Bloc de texte:
+ + + + + + +

Pour les compétitions par équipes, cela sent le sapin d'entrée de jeu. Et si l'on passe en individuel, la situation est claire obscure. Chez les femmes, on peut ranger les cotillons, puisque Caroline Garcia, toujours la Française la mieux classée malgré deux saisons ratées, est en dehors du Top 50. Aucune éclaircie, les grands espoirs Diane Parry et Clara Burel ne confirment pas réellement, la relève (Léolia Jeanjean, Elsa Jacquemot...) ne parvient pas à décoller, et si Ksenia Efremova représente l'avenir, à 15 ans, il va falloir encore patienter avant qu'elle ne tente de sauver le tennis féminin français. 

Tous les espoirs se concentrent donc chez les hommes. Logique, puisqu'avec Ugo Humbert et Arthur Fils, la France compte deux éminents représentants dans le Top 20. Sans compter donc Giovanni Mpetshi Perricard, qui entame à peine son ascension et promet énormément. Ces joueurs ont prouvé leur valeur aux niveaux 250 et 500, mais comment imaginer qu'ils prennent un Masters 1000 ou un Grand Chelem ?

C'est pourtant ce qu'a failli faire Ugo Humbert lors du dernier Masters 1000 de la saison, à Bercy. Et en y mettant la manière, puisque sur son parcours vers la finale, il s'est tout simplement payé Carlos Alcaraz. Avant d'assumer son statut de favori sur les deux matchs suivants pour devenir le premier Français finaliste en Masters 1000 depuis Gaël Monfils à Monte-Carlo en 2015. Une éternité. Et il est passé à côté de l'évènement, mangé par l'enjeu, n'inscrivant que quatre jeux contre Alexander Zverev

Deux lectures possibles : le fait que les Bleus aient vu que ce genre de parcours soit envisageable dans le cadre d'un one shot, ou alors le fait que l'on sache que ce Masters 1000, avec la fatigue de fin de saison, les forfaits, la surface dure qui nivelle les matchs en faveur des gros serveurs, offre une ouverture à ces derniers, ouverture saisie à moitié donc par le Français. Chacun choisira son camp, mais trois finales de Masters 1000 sur les dix dernières années (Tsonga en 2015 à Shanghaï pour la troisième), c'est maigre.

+ + + + + + +

Extrait de données:

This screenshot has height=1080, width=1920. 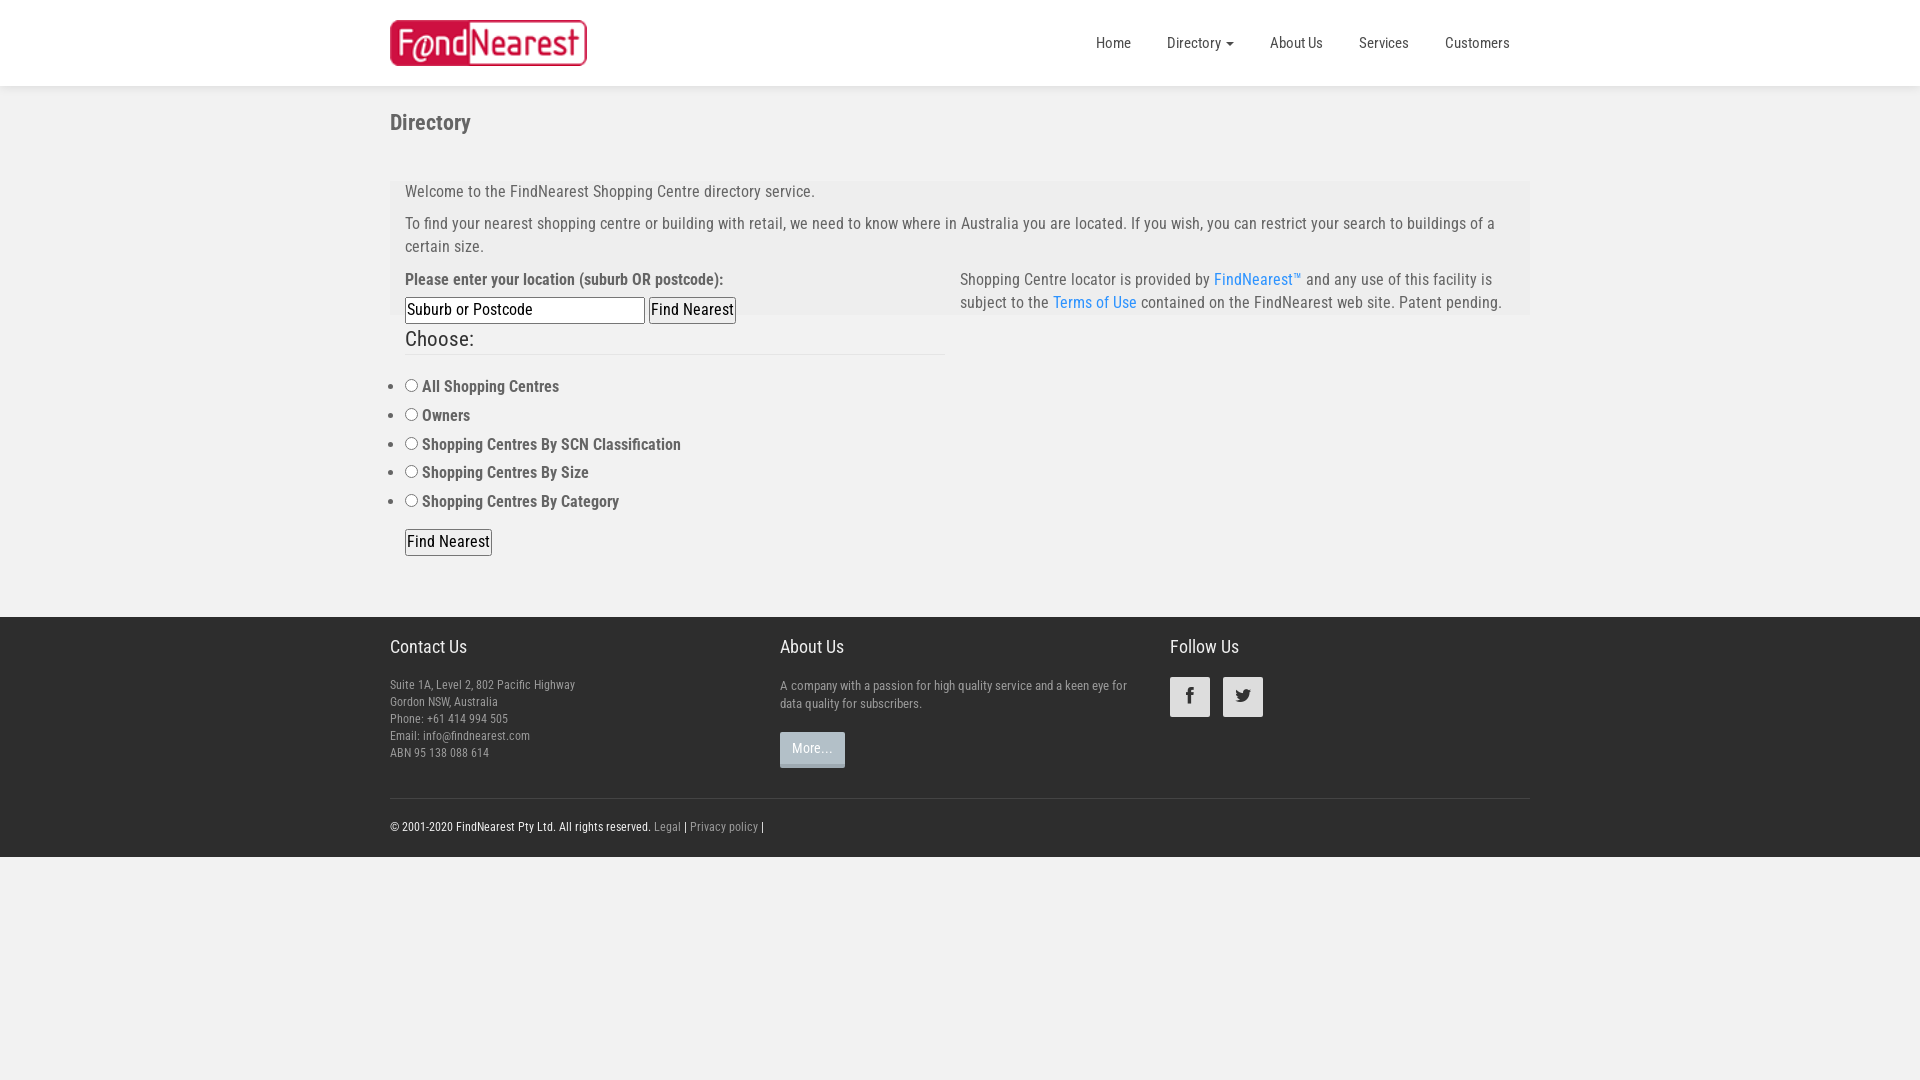 I want to click on Find Nearest, so click(x=448, y=542).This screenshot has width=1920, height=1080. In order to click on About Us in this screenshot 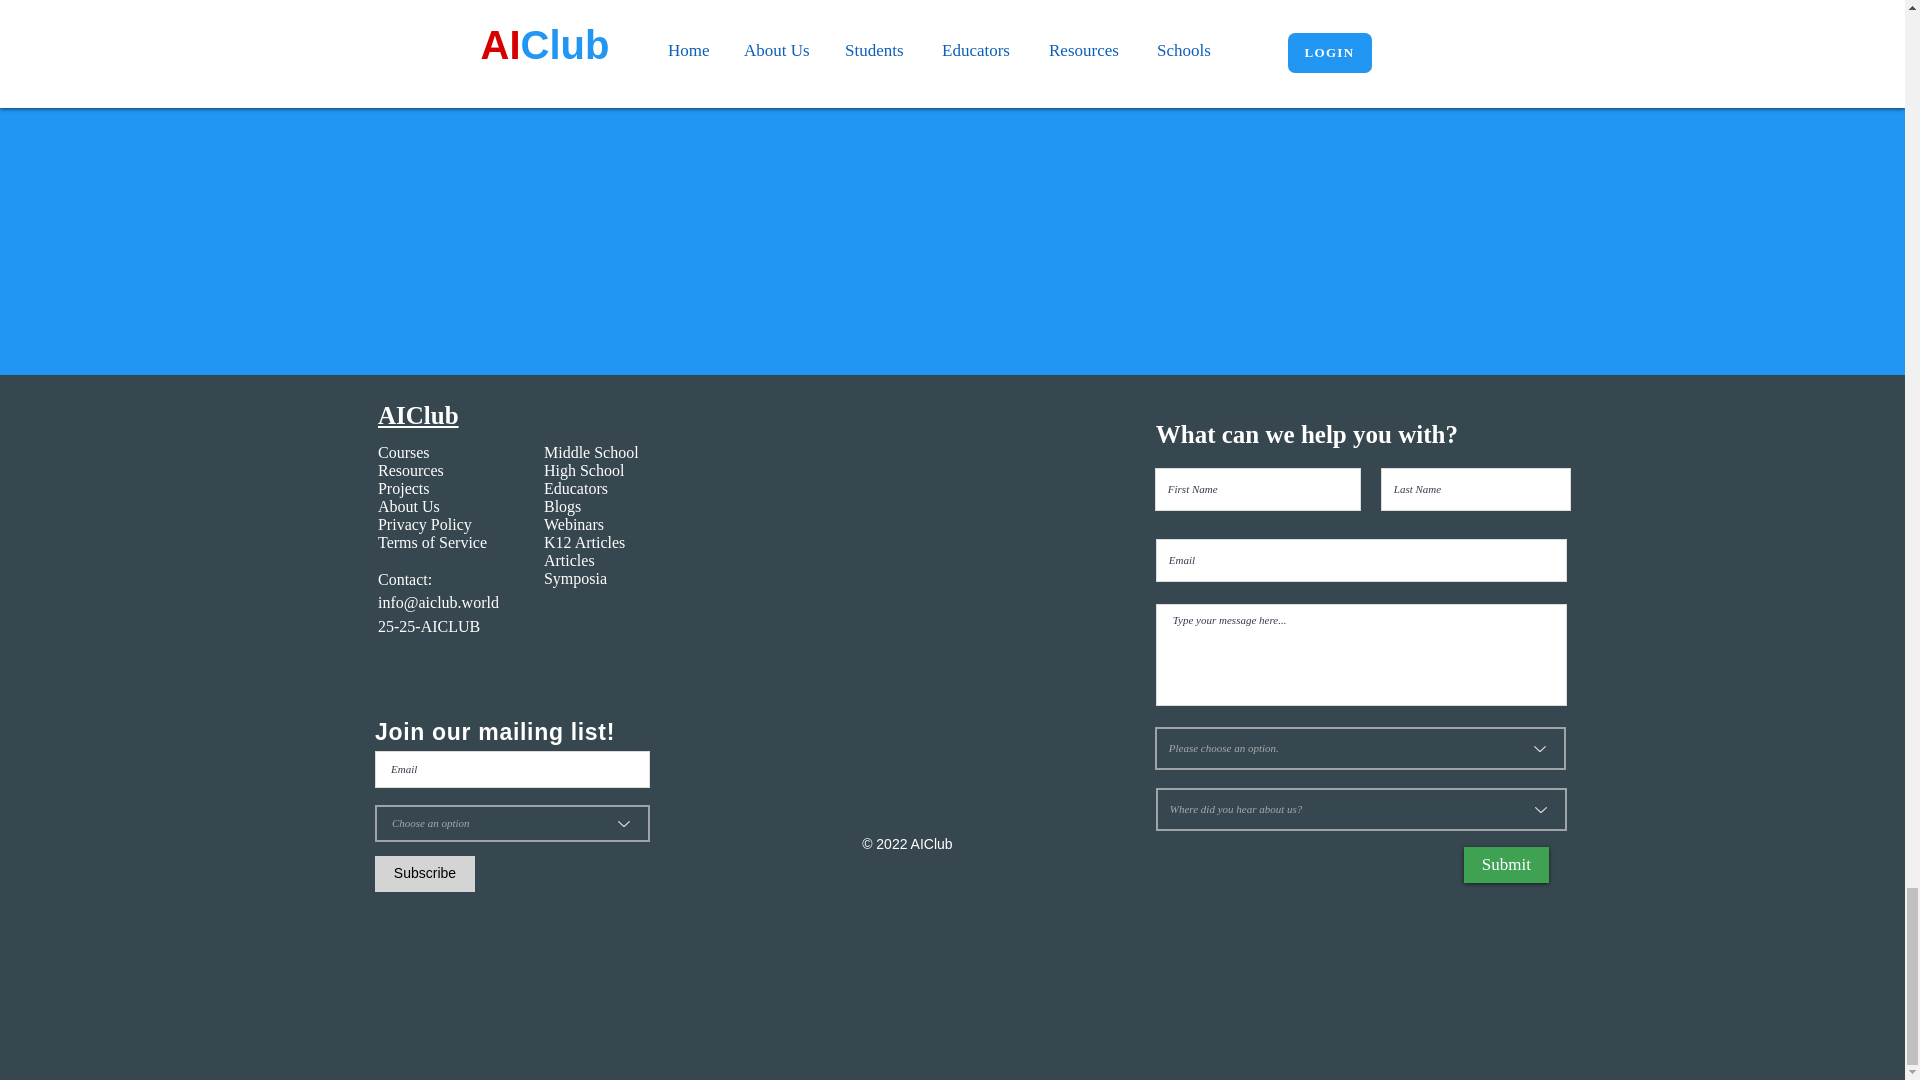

+ + + + + + +

Consigne:
Reproduisez intégralement le texte sur le tennis français, sans en modifier un seul mot. Ce matériel provient d'une autre source que le texte.

Tâche réalisée:
Pour les compétitions par équipes, cela sent le sapin d'entrée de jeu. Et si l'on passe en individuel, la situation est claire obscure. Chez les femmes, on peut ranger les cotillons, puisque Caroline Garcia, toujours la Française la mieux classée malgré deux saisons ratées, est en dehors du Top 50. Aucune éclaircie, les grands espoirs Diane Parry et Clara Burel ne confirment pas réellement, la relève (Léolia Jeanjean, Elsa Jacquemot...) ne parvient pas à décoller, et si Ksenia Efremova représente l'avenir, à 15 ans, il va falloir encore patienter avant qu'elle ne tente de sauver le tennis féminin français. 

Tous les espoirs se concentrent donc chez les hommes. Logique, puisqu'avec Ugo Humbert et Arthur Fils, la France compte deux éminents représentants dans le Top 20. Sans compter donc Giovanni Mpetshi Perricard, qui entame à peine son ascension et promet énormément. Ces joueurs ont prouvé leur valeur aux niveaux 250 et 500, mais comment imaginer qu'ils prennent un Masters 1000 ou un Grand Chelem ?

C'est pourtant ce qu'a failli faire Ugo Humbert lors du dernier Masters 1000 de la saison, à Bercy. Et en y mettant la manière, puisque sur son parcours vers la finale, il s'est tout simplement payé Carlos Alcaraz. Avant d'assumer son statut de favori sur les deux matchs suivants pour devenir le premier Français finaliste en Masters 1000 depuis Gaël Monfils à Monte-Carlo en 2015. Une éternité. Et il est passé à côté de l'évènement, mangé par l'enjeu, n'inscrivant que quatre jeux contre Alexander Zverev

Deux lectures possibles : le fait que les Bleus aient vu que ce genre de parcours soit envisageable dans le cadre d'un one shot, ou alors le fait que l'on sache que ce Masters 1000, avec la fatigue de fin de saison, les forfaits, la surface dure qui nivelle les matchs en faveur des gros serveurs, offre une ouverture à ces derniers, ouverture saisie à moitié donc par le Français. Chacun choisira son camp, mais trois finales de Masters 1000 sur les dix dernières années (Tsonga en 2015 à Shanghaï pour la troisième), c'est maigre.